In this post, we will review how to create a DataFrame in Spark using the Scala API.

Create a DataFrame with Scala

The Spark DataFrame is inspired by the equivalent pandas DataFrame. A DataFrame is Spark is like a distributed in-memory table with named columns and schemas [1]. Similar to an RDD, a DataFrame is also immutable and Spark keeps a lineage of all the transformations.

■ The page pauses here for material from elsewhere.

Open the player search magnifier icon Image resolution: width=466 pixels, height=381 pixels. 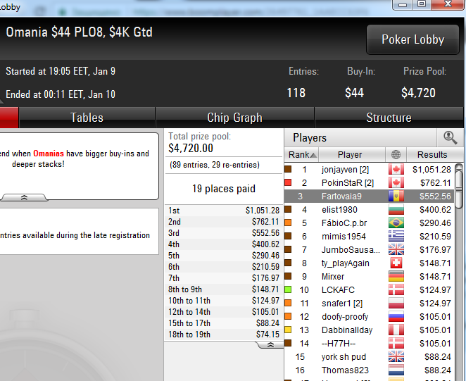450,138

Thus, when we add or change the names and types of the columns, a new DataFrame is actually created.

package train.spark

import org.apache.spark.sql.SparkSession

object CreateDataFrame {

  
  def main(args: Array[String]) {
    
    val spark = SparkSession
    .builder()
    .appName("Spark DataFrame Demo")
    .getOrCreate()
    
    val csvFile = "/home/alex/qi3/learn_scala/scripts/spark/data/train.csv" 
    val df = spark.read.csv(csvFile)
    
    // print the schema
    df.printSchema()
   
  }
}

The output is

21/10/15 15:22:10 WARN Utils: Your hostname, LT-2R0620-101 resolves to a loopback address: 127.0.1.1; using 192.168.0.71 instead (on interface wlp58s0)
21/10/15 15:22:10 WARN Utils: Set SPARK_LOCAL_IP if you need to bind to another address
WARNING: An illegal reflective access operation has occurred
WARNING: Illegal reflective access by org.apache.spark.unsafe.Platform (file:/home/alex/MySoftware/spark-3.0.1-bin-hadoop2.7/jars/spark-unsafe_2.12-3.0.1.jar) to constructor java.nio.DirectByteBuffer(long,int)
WARNING: Please consider reporting this to the maintainers of org.apache.spark.unsafe.Platform
WARNING: Use --illegal-access=warn to enable warnings of further illegal reflective access operations
WARNING: All illegal access operations will be denied in a future release
21/10/15 15:22:11 WARN NativeCodeLoader: Unable to load native-hadoop library for your platform... using builtin-java classes where applicable
root
 |-- _c0: string (nullable = true)
 |-- _c1: string (nullable = true)
 |-- _c2: string (nullable = true)
 |-- _c3: string (nullable = true)
 |-- _c4: string (nullable = true)


Specify a schema

package train.spark

import org.apache.spark.sql.SparkSession
import org.apache.spark.sql.SQLContext
import org.apache.spark.sql.types._

import org.apache.spark.SparkContext
import org.apache.spark.SparkContext._
import org.apache.spark.SparkConf


object CreateDataFrame {

  
  def main(args: Array[String]) {
  
    val csvFile = "/home/alex/qi3/learn_scala/scripts/spark/data/train.csv" 
    val appName: String = "Spark DataFrame Demo"
    
    val conf = new SparkConf().setAppName(appName)
    val sc = new SparkContext(conf)
    val sqlContext = new SQLContext(sc)
    
    val customSchema = StructType(Array(
			StructField("mu-1", DoubleType, false),
  			StructField("mu-2", DoubleType, false),
	  		StructField("label", IntegerType, false)))
    
    // specify a schema
    val df_schema = sqlContext.read.format("csv")
    			  .option("delimiter",",")
    			  .schema(customSchema)
    			  .load(csvFile)
    			  
    df_schema.printSchema()	
    
    df_schema.groupBy("label").count().show()
    df_schema.show(5)
   
  }
}
root
 |-- mu-1: double (nullable = true)
 |-- mu-2: double (nullable = true)
 |-- label: integer (nullable = true)

+-----+-----+
|label|count|
+-----+-----+
| null|    1|
|    1|  185|
|    3|  185|
|    4|  185|
|    2|  185|
|    0|  185|
+-----+-----+

+-----+-----+-----+
| mu-1| mu-2|label|
+-----+-----+-----+
| null| null| null|
|22.91|28.54|    0|
|17.26|30.72|    0|
|17.05|31.08|    0|
|24.05|26.27|    0|
+-----+-----+-----+
only showing top 5 rows

References

  1. Jules S. Damji, Brooke Wenig, Tathagata Das, Denny Lee, Learning Spark. Lighting-fast data analytics, O’Reilly, 2nd Edition.